* [Page text]:
::::::

Singh, however, can still steer the ship — if he survives the storm.

Singh speaks of the "ultra-wealthy" needing to pay their share. Of corporations offshoring profits. Of billionaires ballooning their wealth while average families drown in grocery bills and rent.

He's spoken to the crises — the cost of living, climate anxiety, Indigenous rights. But in this brutal election cycle, none of it may matter unless the NDP clings on in key battlegrounds: Vancouver Island, parts of Toronto, Edmonton Griesbach, Windsor-Tecumseh. 

Poilievre has capitalised on discontent and framed Singh as Trudeau's enabler. Carney has tried to squeeze Singh from the other side — appealing to left-of-centre voters who want stability, not sloganeering.

Caught in the middle, Singh is trying to tell a different story: that conscience still has a place in today’s politics.

If the numbers hold, and if the Liberal edge falls slightly short of a majority, then Jagmeet Singh — bruised but still standing — may once again find himself in the negotiating room.

::::::

* [Source excerpt]:

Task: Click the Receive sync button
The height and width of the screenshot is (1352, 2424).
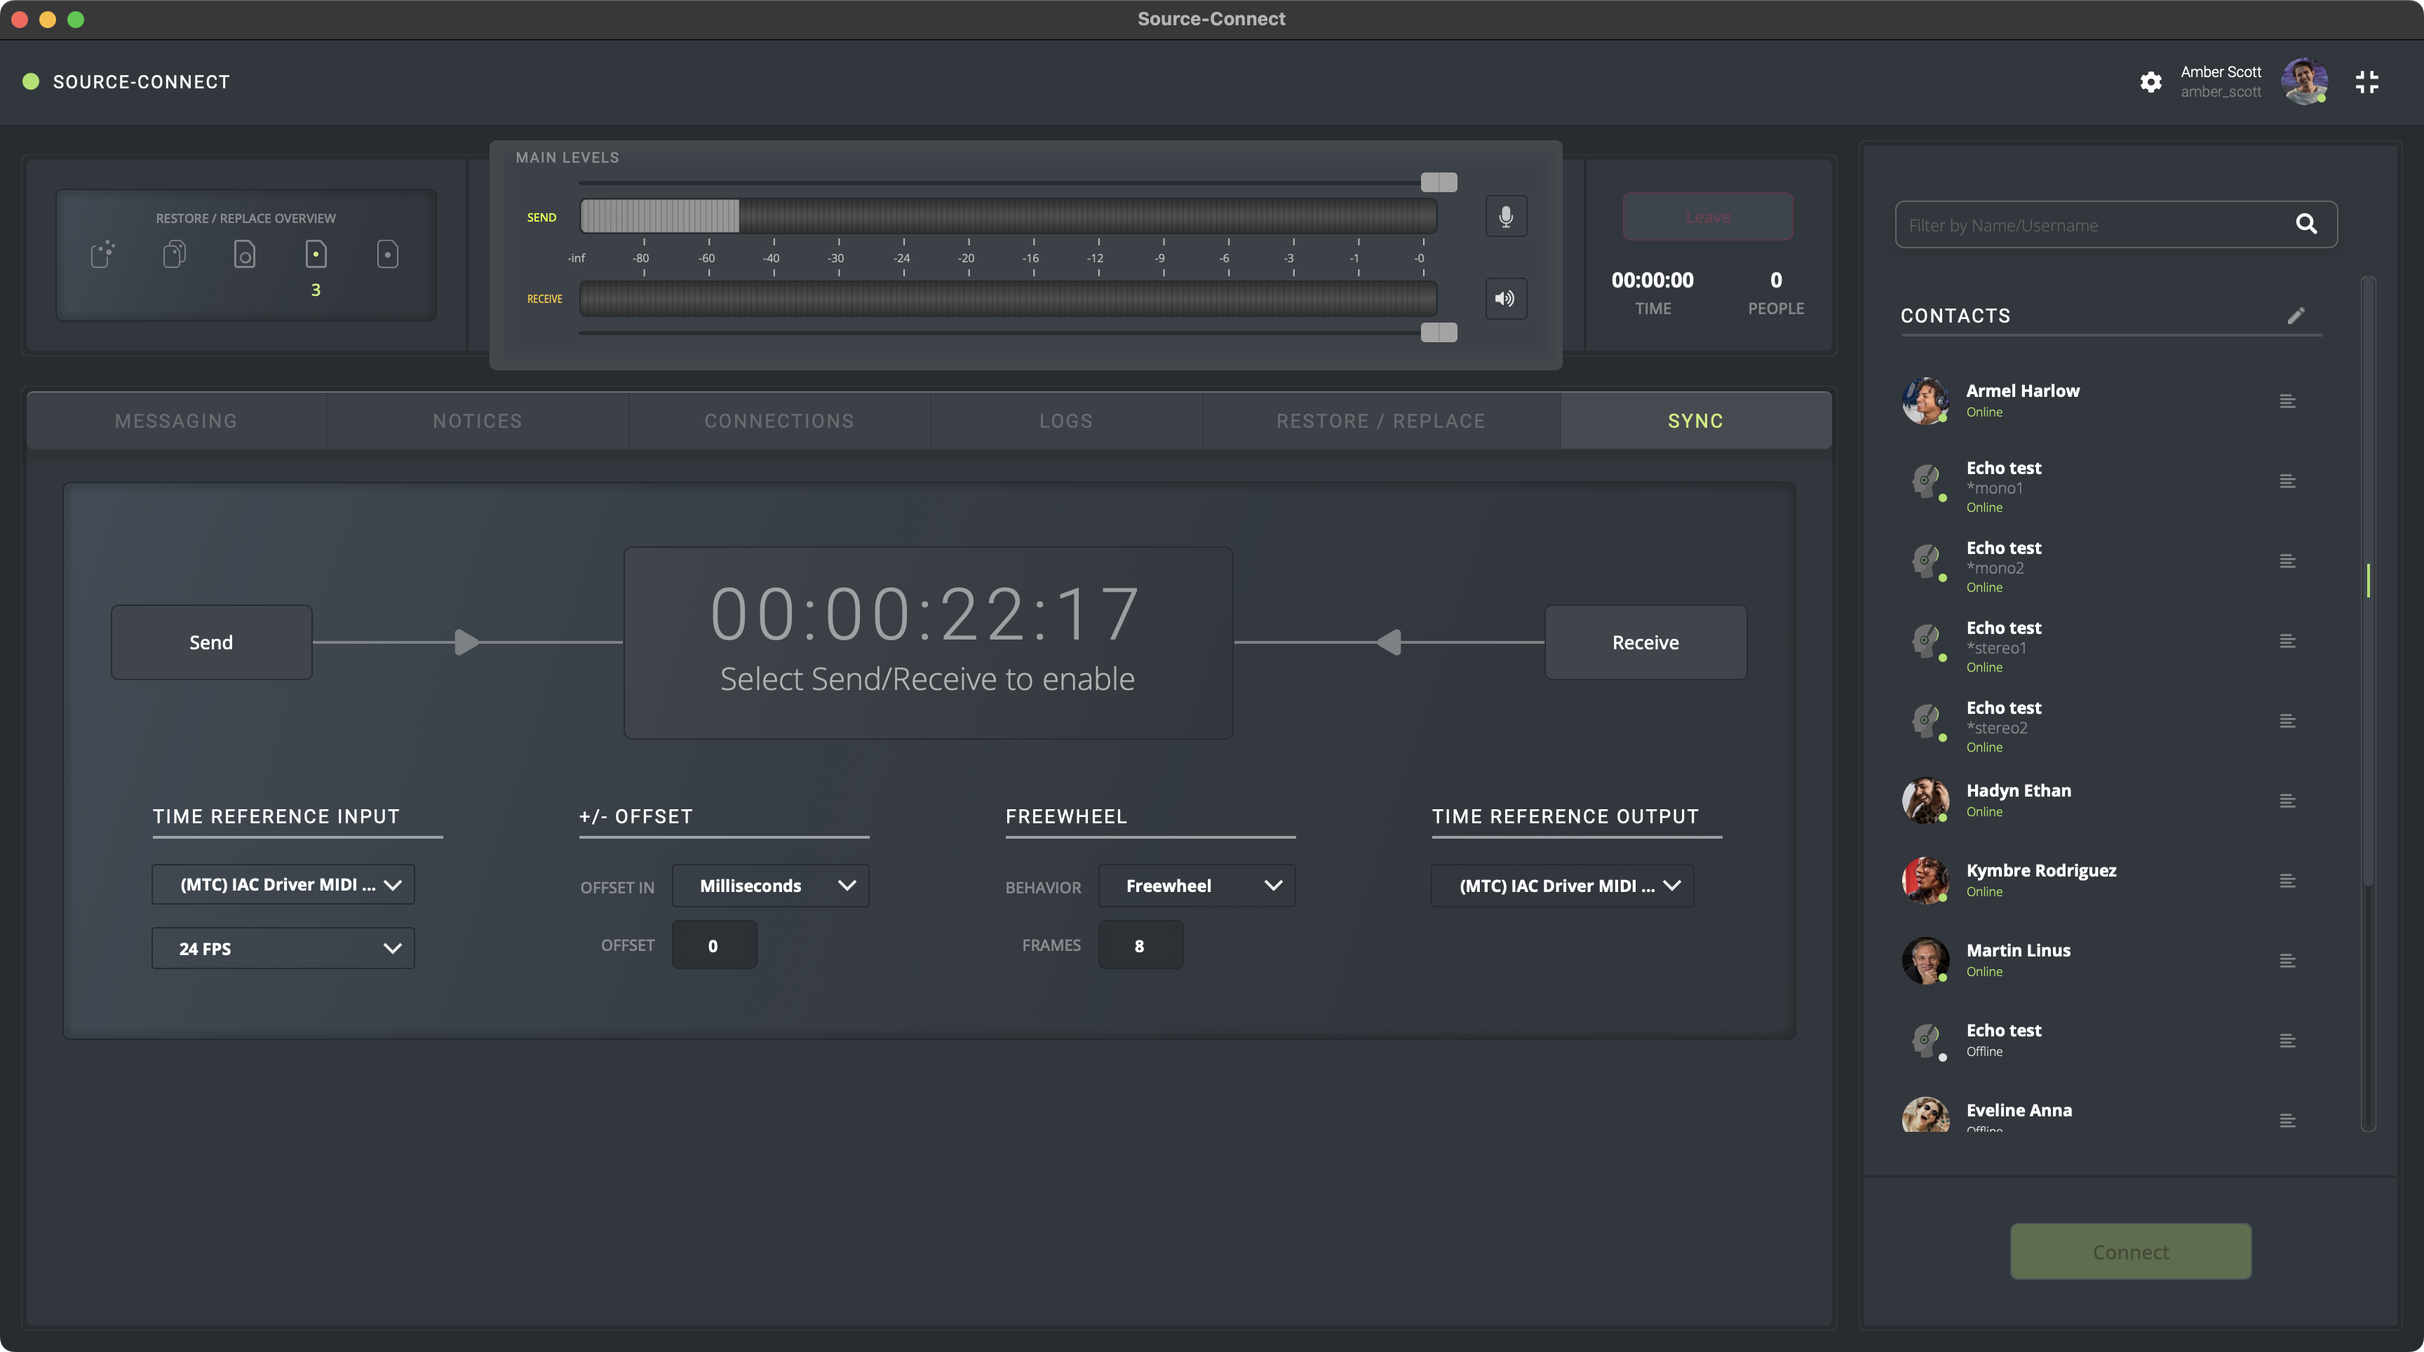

::::::

* [Challenges]:
a – According to the text about Jagmeet Singh, how has Poilievre framed Singh?
b – Reproduce the text about Jagmeet Singh word for word, starting with "If the numbers" and going on through "the negotiating room.".

* [Full solutions]:
a – As Trudeau's enabler.

b –
If the numbers hold, and if the Liberal edge falls slightly short of a majority, then Jagmeet Singh — bruised but still standing — may once again find himself in the negotiating room.